▸ Your objective: Turn the lines of all the entries below into one numbered list, skipping blank lines. Leave the pictures out.

▸ Data shown:
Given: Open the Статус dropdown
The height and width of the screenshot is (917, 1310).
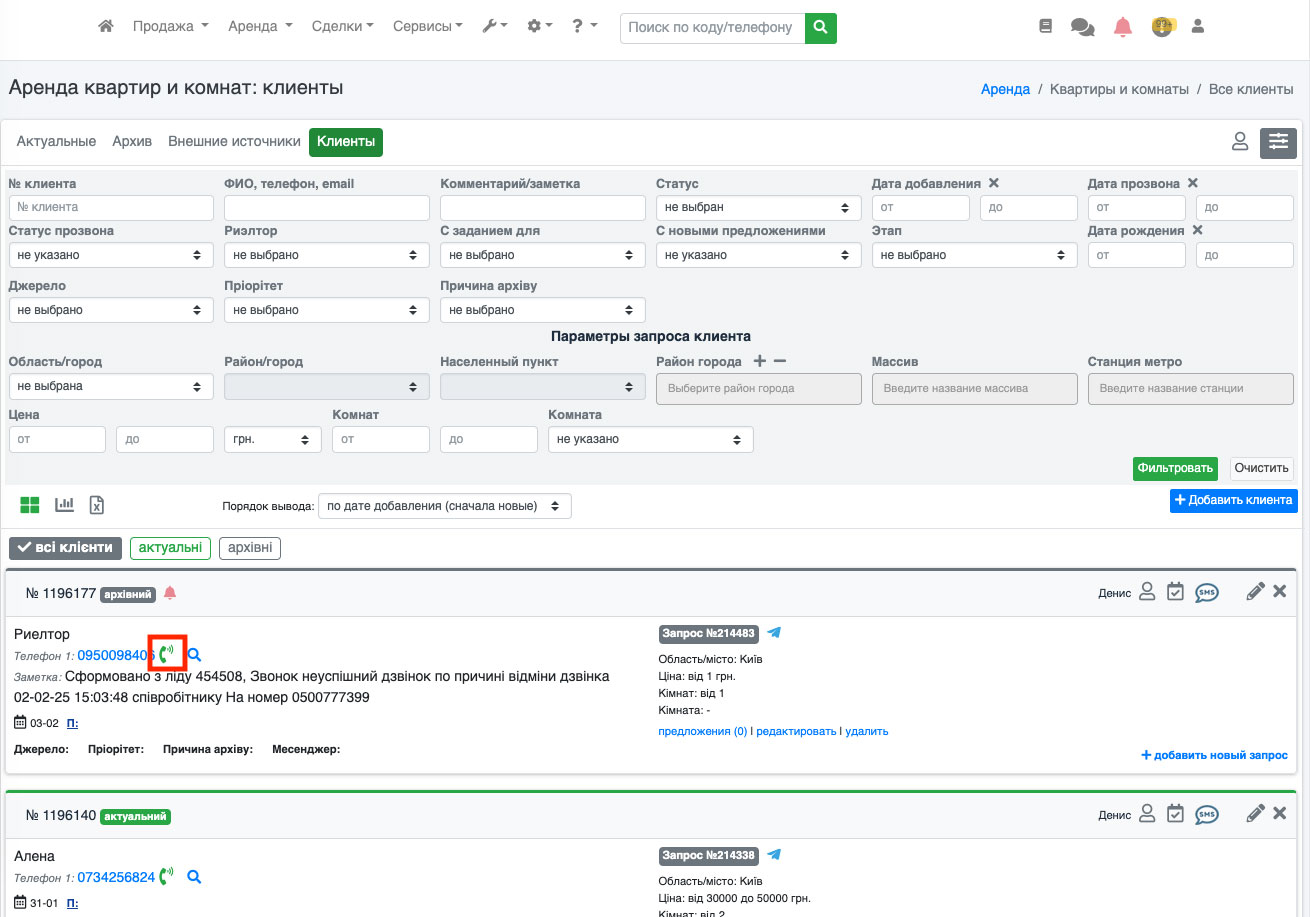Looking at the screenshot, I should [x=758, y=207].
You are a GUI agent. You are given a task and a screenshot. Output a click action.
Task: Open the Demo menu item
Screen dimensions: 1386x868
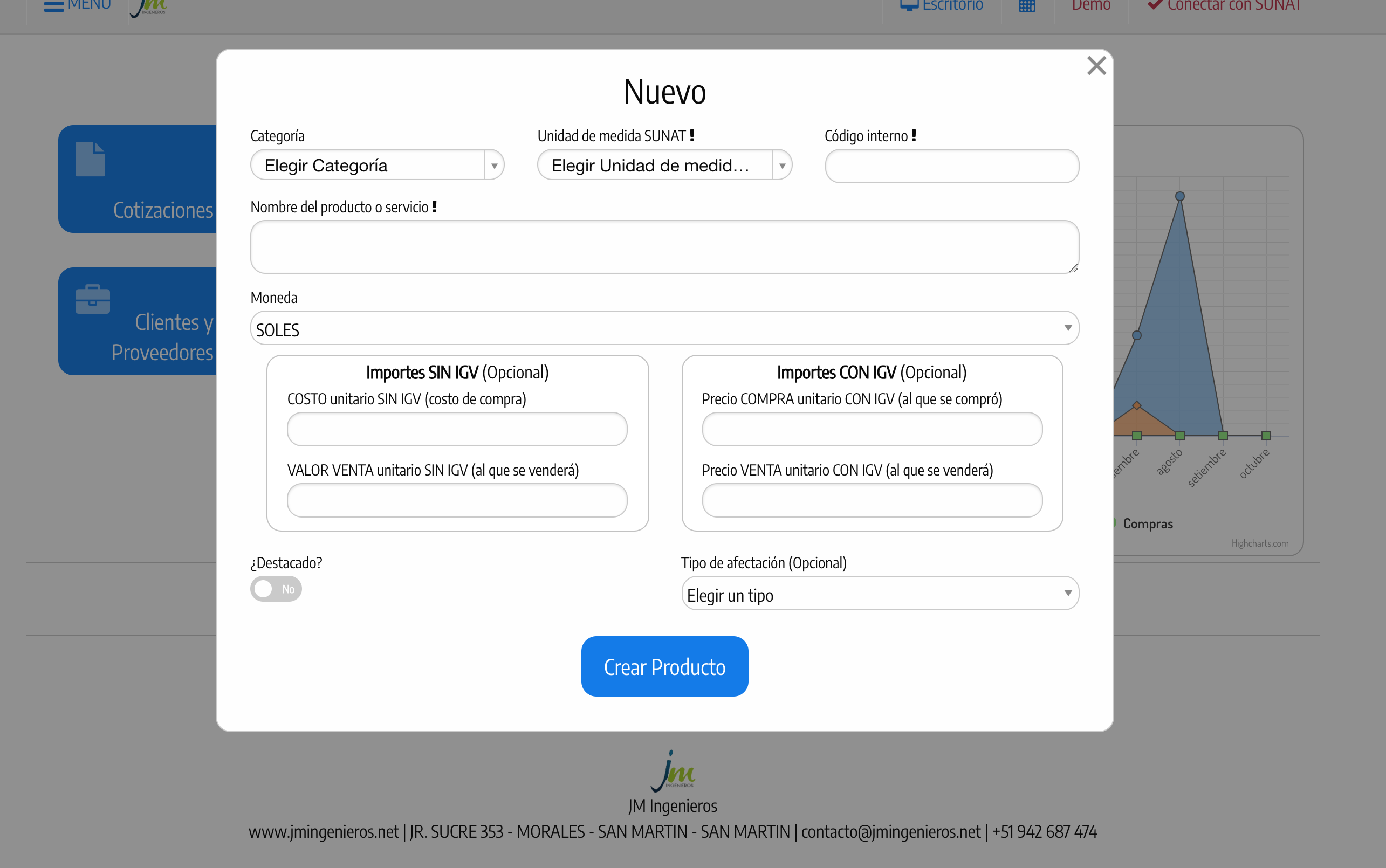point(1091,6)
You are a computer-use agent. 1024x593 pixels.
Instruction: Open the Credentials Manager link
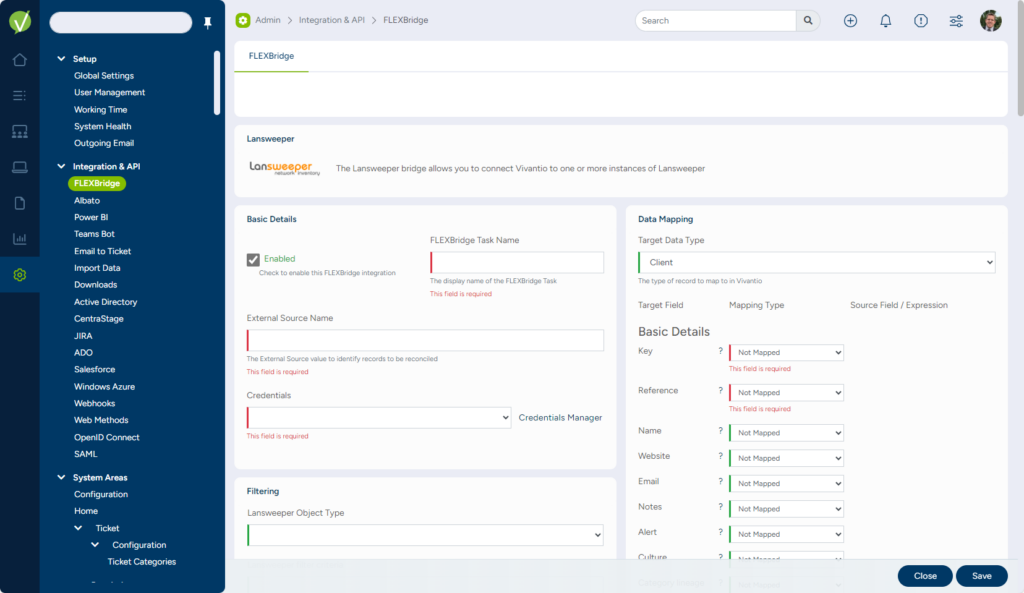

▸ Exercise response:
1. Given: Open the Статус dropdown
2. The height and width of the screenshot is (917, 1310).
3. Looking at the screenshot, I should [x=758, y=207].
4. You are a GUI agent. You are given a task and a screenshot. Output a click action.
5. Task: Open the Demo menu item
6. Screen dimensions: 1386x868
7. point(1091,6)
8. You are a computer-use agent. 1024x593 pixels.
9. Instruction: Open the Credentials Manager link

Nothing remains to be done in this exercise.